Your task is to copy the lines of the data below from the line holding "The image size is (1200, 1288)." through the line holding "You are a computer-use agent. This", inclusive, exactly and with nothing added.

····················

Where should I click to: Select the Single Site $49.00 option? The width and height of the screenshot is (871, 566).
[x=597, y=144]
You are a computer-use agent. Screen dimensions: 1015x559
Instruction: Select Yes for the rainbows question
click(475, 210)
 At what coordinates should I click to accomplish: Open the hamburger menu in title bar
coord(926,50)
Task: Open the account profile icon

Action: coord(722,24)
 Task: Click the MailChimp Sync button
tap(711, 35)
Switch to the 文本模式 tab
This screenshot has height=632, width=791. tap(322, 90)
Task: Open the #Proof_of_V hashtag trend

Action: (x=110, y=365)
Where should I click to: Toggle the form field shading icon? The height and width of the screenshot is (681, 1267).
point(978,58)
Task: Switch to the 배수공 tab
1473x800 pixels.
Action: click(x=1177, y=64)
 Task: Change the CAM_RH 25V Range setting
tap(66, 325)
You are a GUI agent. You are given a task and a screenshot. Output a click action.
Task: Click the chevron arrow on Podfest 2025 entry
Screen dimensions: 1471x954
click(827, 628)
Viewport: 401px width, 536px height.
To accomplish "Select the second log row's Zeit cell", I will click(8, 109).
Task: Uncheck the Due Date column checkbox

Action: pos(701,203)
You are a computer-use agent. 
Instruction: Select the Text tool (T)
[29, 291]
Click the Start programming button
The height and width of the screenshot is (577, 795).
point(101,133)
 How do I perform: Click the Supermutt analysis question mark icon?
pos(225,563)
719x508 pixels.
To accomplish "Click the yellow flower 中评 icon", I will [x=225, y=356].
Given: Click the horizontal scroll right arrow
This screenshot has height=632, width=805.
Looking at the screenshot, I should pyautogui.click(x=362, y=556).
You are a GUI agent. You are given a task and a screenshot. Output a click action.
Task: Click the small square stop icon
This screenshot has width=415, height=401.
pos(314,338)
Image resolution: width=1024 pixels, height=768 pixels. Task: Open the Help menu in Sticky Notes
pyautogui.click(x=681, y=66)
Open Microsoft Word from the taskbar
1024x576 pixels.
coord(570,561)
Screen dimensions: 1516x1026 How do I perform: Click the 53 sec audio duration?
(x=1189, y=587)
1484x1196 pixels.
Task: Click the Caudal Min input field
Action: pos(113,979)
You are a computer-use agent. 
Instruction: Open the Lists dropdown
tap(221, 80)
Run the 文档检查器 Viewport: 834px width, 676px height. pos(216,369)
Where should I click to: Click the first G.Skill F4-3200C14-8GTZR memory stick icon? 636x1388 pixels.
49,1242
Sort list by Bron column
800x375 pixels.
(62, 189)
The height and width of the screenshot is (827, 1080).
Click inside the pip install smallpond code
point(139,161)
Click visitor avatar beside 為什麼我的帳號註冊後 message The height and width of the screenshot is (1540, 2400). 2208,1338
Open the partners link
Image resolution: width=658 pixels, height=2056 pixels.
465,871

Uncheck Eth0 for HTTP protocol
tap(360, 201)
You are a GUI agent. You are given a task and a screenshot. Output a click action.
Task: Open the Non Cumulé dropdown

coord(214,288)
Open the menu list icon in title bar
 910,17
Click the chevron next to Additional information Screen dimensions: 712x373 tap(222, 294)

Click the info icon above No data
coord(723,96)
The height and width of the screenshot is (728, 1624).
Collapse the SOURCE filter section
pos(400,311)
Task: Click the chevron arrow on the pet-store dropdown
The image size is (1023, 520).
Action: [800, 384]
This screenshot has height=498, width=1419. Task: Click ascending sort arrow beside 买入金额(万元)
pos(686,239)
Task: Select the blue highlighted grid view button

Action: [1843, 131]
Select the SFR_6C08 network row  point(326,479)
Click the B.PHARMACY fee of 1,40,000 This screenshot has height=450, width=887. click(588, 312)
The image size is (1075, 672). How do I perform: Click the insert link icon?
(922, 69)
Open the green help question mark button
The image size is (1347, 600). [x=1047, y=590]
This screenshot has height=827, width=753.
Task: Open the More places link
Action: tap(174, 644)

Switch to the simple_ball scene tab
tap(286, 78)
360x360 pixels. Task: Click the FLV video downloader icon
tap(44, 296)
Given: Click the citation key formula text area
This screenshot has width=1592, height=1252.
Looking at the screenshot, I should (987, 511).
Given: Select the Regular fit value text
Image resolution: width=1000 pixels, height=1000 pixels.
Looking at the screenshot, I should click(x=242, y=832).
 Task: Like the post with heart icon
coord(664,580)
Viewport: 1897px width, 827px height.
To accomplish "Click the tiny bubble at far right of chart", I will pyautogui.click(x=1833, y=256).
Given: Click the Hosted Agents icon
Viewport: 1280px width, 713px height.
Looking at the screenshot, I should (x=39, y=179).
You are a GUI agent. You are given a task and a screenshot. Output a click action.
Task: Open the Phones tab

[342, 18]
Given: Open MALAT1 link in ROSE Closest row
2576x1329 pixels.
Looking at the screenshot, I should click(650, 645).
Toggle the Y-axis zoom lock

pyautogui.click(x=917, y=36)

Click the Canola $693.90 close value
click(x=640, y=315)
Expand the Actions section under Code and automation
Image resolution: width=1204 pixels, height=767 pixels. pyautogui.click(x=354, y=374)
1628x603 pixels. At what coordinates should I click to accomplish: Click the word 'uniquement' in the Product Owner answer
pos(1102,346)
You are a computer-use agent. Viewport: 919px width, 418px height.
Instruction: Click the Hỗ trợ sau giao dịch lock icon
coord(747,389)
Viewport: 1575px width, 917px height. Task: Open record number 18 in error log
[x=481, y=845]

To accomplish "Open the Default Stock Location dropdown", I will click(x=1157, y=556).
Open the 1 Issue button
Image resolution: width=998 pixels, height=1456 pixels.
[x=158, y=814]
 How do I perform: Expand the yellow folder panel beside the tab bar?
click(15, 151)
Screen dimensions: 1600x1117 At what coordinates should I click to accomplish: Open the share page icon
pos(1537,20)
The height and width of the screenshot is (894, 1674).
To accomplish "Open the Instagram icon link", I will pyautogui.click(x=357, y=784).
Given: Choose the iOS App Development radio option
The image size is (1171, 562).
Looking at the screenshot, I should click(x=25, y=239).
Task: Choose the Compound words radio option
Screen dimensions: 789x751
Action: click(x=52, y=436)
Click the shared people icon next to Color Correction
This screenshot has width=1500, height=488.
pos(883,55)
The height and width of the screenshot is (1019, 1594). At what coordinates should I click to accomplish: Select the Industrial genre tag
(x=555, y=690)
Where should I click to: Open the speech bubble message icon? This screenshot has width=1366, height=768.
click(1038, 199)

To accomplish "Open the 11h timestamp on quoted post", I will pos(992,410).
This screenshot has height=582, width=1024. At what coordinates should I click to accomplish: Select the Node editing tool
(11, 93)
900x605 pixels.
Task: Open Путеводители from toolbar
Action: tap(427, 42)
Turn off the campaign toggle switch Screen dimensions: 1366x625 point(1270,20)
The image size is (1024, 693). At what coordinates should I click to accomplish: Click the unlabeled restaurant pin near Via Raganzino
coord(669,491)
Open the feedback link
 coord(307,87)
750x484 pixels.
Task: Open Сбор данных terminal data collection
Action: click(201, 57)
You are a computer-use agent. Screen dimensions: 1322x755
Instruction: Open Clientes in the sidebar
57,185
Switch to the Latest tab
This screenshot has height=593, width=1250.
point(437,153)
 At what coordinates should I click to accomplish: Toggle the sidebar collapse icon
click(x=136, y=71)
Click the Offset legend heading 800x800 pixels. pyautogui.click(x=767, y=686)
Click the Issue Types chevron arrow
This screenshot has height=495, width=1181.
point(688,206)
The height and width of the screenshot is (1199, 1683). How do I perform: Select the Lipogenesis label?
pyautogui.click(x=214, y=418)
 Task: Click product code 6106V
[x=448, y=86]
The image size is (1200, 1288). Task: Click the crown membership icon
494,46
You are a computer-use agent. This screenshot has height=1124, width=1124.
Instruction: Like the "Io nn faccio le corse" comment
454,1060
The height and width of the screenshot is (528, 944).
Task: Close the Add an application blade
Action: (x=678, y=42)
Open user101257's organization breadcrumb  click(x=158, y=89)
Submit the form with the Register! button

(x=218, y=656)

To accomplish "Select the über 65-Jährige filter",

····················

### [Result of this task]
The image size is (1200, 1288). Task: Click the crown membership icon
494,46
You are a computer-use agent. This screenshot has height=1124, width=1124.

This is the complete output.